Configuration
Configure Kubernetes
Note
Kubernetes documentation on setting up encryption can be found here
Create an encryption configuration for the Kubernetes api server
./encryption-configuration.yaml
apiVersion: apiserver.config.k8s.io/v1
kind: EncryptionConfiguration
resources:
- resources:
- secrets
providers:
- kms:
apiVersion: v2
name: vault-kms-provider
endpoint: unix:///mnt/vault-kms-provider.sock
timeout: 3s
- identity: {}
Point the api server to your encryption configuration
/etc/kubernetes/manifests/kube-apiserver.yaml
# add these commands to your Kubernetes api server configuration
spec:
containers:
- command:
- kube-apiserver
# Point to your encryption file
- --encryption-provider-config="/path/to/your/encryption-configuration.yaml"
This is done in differently in some flavors of kubernetes, if yours is different, consult the documentation of your Kubernetes distro for instructions on how to point Kubernetes to your configuration file.
Provider
Helm values
Note
You can reference the helm values.yaml for a full list of configurations
When deploying via helm, it is important to ensure that the vault.address
is set correctly.
helm install vault-kms-provider --set "vault.address=https://vault.default.svc.cluster.local:8200"
Depending on the type of authentication you require you may want to disable the service account.

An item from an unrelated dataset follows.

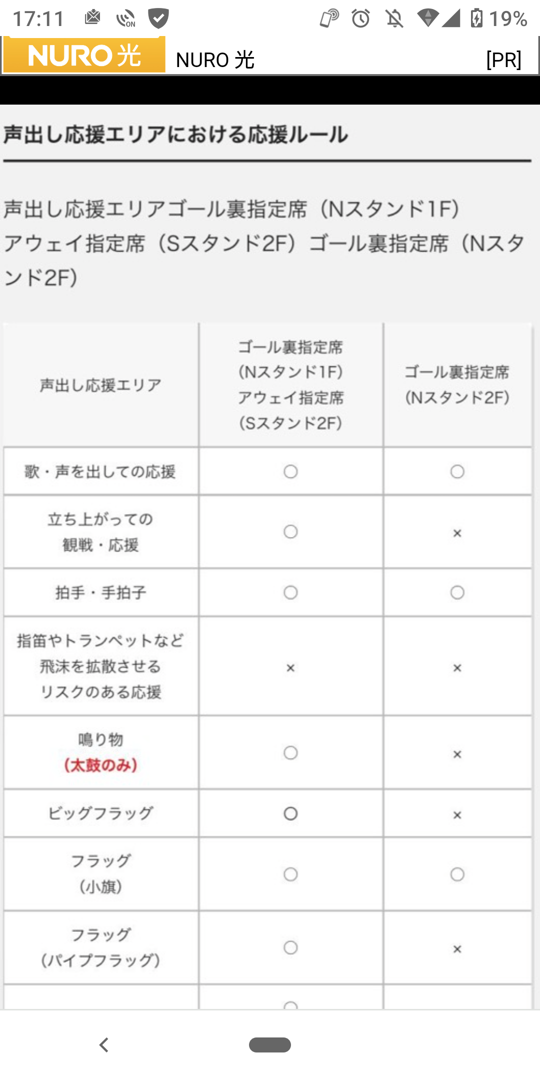The height and width of the screenshot is (1081, 540).
Task: Tap the shield checkmark status icon
Action: click(158, 19)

helm install vault-kms-provider --set "serviceAccount.create=false"
Environment variables
Below are all the environment variables and their defaults for configuration of the KMS provider
# Url of the vault service
VAULT_ADDRESS = "https://vault.vault.svc.cluster.local:8200"

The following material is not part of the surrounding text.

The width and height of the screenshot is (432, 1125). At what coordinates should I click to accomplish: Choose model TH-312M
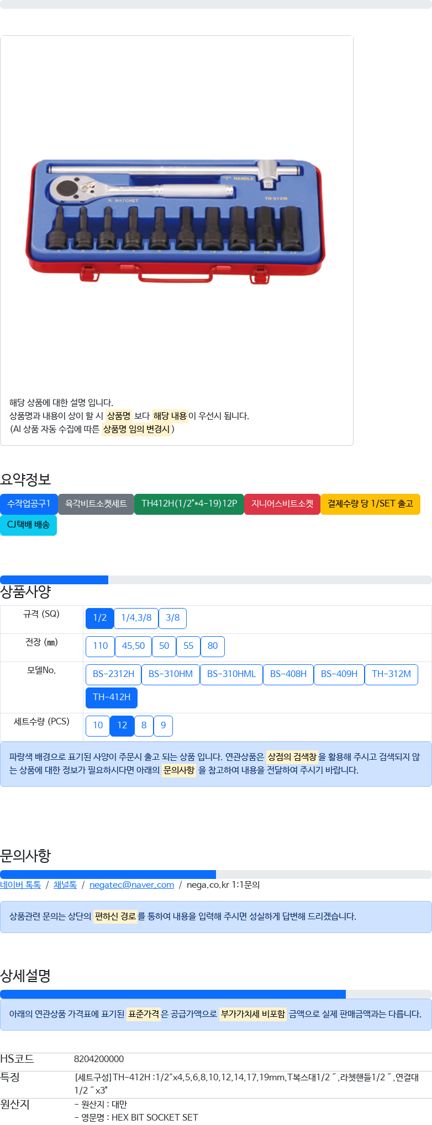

# Path to the socket used for communication with the Kubernetes API server
SOCKET_PATH = "./sockets/vault-kms-provider.sock"
# The level of permissions granted to the socket, choices are:
# - any: equivalent to 666
# - user: equivalent to 600
# - group: equivalent to 660
SOCKET_PERMISSIONS = "any"
# The string identifier used to store the encryption keys in the vault transit gateway
VAULT_TRANSIT_KEY = "vault-kms-provider"
# Used for authenticating with vault, only use if token authentication is desired.
VAULT_TOKEN = ""
# The endpoint that the health checks will listen on
HEALTH_ENDPOINT = "0.0.0.0:8080"
Set up Vault
Encryption
Enable the transit gateway in Vault for encryption/decryption of data for Kubernetes.
vault secrets enable transit
Create a policy granting the permissions to the KMS provider to encrypt/decrypt data.
./transit.hcl
path "/transit/decrypt/vault-kms-provider" {
capabilities = ["update", "create"]
}
path "/transit/encrypt/vault-kms-provider" {
capabilities = ["update", "create"]
}
path "/transit/keys/vault-kms-provider" {
capabilities = ["read"]
}
Add the policy to vault
vault policy write vault-kms-provider transit.hcl
Authentication
Enable authentication via kubernetes
vault auth enable kubernetes
Set the host URL to the kubernetes API
vault write auth/kubernetes/config kubernetes_host="https://kubernetes.default.svc/"
Create a role for the KMS provider's service account so that it can authenticate with vault.
vault write auth/kubernetes/role/vault-kms-provider \
bound_service_account_names=vault-kms-provider \
bound_service_account_namespaces=default \
audience=vault \
token_policies=vault-kms-provider \
ttl=1h
With vault configured you should be able to deploy the vault-kms-provider to kubernetes without error.